Tuesday, 26 Sep, 2023
Protecting marine life in Jurien Bay
Friday, 11 Aug, 2023
The beauty of Sandy Cape, located within the Jurien Bay Marine Park in Western Australia, just 220 km north of Perth, is undeniable.
The traditional owners and custodians of the land, the Noongar people, have occupied and managed this area for thousands of years and there are important cultural sites along the coast.
The waters around the area are home to the endangered Australian sea lion, our most beloved marine mammal as well as dolphins, and a diverse array of marine life and sea birds.
Recognising the threat of marine plastic pollution to marine life, Sea Shepherd’s Marine Debris team returned for the third year to clean up the beaches around Sandy Cape.
Our five volunteers spent three days scouring the beaches, removing more than 450kg of trash, which was counted, sorted, and logged into our database. This is vital data which is shared with local stakeholders and actively contributes to conservation efforts and raises awareness about the urgent need for action.
While working, the team spotted a high-strength rope discarded by an industrial fishing vessel wrapped around rocks and buried by sand. The task to remove it began. Working against the rising tide, the team quickly began digging out the rope, realizing the implications the rope posed if reintroduced into the ocean. Eventually the rope was freed and the 50m - 120kg rope was hauled up the rocks and into the vehicle to return to camp.
Discarded fishing gear can result in migrating whales, resident sea lions and dolphins dying if they become entangled in the ghost gear. The crew were happy to be able to remove it and, with it, any possible danger to marine life.
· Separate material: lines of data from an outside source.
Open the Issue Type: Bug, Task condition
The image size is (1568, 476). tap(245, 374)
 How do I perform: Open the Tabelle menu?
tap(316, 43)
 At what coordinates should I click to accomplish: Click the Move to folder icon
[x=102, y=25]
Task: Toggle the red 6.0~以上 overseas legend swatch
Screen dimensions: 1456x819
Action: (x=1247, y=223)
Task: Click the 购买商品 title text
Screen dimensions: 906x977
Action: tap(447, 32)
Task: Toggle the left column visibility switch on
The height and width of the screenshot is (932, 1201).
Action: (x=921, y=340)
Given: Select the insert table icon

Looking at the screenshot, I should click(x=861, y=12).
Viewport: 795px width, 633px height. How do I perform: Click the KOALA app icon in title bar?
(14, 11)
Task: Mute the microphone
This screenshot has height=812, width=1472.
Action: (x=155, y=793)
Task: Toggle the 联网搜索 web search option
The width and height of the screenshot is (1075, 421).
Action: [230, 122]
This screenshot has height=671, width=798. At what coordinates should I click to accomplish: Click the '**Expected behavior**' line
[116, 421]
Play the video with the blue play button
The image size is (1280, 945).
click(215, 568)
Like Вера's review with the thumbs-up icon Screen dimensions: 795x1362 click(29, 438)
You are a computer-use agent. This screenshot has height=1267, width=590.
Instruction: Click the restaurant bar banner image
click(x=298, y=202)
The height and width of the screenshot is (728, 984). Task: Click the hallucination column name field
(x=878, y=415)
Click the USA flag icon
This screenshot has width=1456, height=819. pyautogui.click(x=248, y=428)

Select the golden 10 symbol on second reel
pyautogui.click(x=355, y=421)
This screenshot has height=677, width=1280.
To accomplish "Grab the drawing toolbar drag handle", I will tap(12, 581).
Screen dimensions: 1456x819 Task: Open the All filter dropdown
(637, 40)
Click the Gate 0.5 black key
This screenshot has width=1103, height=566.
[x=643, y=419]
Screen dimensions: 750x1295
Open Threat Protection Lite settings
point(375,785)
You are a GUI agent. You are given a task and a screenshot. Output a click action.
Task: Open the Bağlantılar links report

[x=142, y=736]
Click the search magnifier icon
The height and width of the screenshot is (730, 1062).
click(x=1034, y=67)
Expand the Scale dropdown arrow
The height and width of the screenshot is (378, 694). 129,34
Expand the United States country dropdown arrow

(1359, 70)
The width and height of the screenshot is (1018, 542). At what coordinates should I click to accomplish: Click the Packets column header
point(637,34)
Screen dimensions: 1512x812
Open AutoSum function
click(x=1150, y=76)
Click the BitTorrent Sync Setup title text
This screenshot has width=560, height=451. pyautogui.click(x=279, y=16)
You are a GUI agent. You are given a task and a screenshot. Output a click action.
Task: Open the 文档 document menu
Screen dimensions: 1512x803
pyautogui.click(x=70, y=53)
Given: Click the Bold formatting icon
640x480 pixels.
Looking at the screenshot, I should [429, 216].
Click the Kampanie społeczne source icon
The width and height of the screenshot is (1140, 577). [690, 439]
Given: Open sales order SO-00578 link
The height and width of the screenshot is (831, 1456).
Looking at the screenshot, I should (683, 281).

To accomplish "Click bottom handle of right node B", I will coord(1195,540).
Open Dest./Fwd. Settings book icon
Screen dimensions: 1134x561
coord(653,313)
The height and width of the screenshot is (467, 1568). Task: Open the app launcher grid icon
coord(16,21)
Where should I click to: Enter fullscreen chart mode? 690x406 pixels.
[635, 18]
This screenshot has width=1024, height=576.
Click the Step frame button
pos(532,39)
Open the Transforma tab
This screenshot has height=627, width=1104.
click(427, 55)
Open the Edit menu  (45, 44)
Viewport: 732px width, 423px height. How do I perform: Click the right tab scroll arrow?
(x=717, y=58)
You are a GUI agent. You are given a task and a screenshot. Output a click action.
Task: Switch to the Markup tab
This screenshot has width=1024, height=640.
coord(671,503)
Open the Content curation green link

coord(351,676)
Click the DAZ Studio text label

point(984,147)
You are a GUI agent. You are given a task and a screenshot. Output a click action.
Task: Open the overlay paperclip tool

Mike Dicks, a Sea Shepherd veteran crew member, has monitored sea lions around the waters of Perth and was part of the Jurien clean-up team.
“The Australian Sea lion is declining in numbers, and it is estimated that they are only 6500 left nationwide. The area around Jurien Bay plays a critical role in safeguarding the dwindling population as it is a vital habitat for breeding female sea lions and visiting males, and one of the few breeding place along the WA coastline. Given their endangered status and to protect these amazing creatures, the ocean and beaches in the area must be cleared of any rope and fishing gear to keep them safe. That’s why we return each year to carry out this vital task. “Mike Dicks, Veteran Sea Shepherd crew member
The clean-up effort highlighted discarded recreational fishing gear as the main pollutant found on the beaches. Included in the haul were a significant number of polystyrene fishing floats, broken-up bait boxes, cray and crab pots, lures, fishing line, bait bags and rope. In total, 450m of fishing rope was removed from the marine park’s pristine coast.
Being a popular destination for boating and fishing it is imperative everyone is aware of how their actions directly affect the health and future of the marine park. It is disappointing that some fishermen who visit the area to enjoy this remarkable area are also responsible for trashing it and endangering the lives of local marine life.
“The Jurien Bay rangers gave us a warm welcome and a prime camping spot. We often lost count of how many kilometres of stunning coastline we walked along. Cleaning the beaches at Sandy Cape is so rewarding, knowing that you are further protecting animals such as the endangered Australian sea lion. “Anthony Maker, Sea Shepherd Perth Marine Debris Coordinator
It was a huge result for the ocean with 5,500 pieces of trash removed weighing over 450kgs. Thank you to the local Rangers who stopped by daily to see the results and to the Shire of Dandaragan for supporting the Sea Shepherd crew for the third year. We will return next year to continue the vitally important work of keeping this special place safe and free of marine plastics.
We respectfully acknowledge the Noongar people who are the traditional Owners of the region and pay our respects to all Aboriginal elders and leaders past, present and emerging.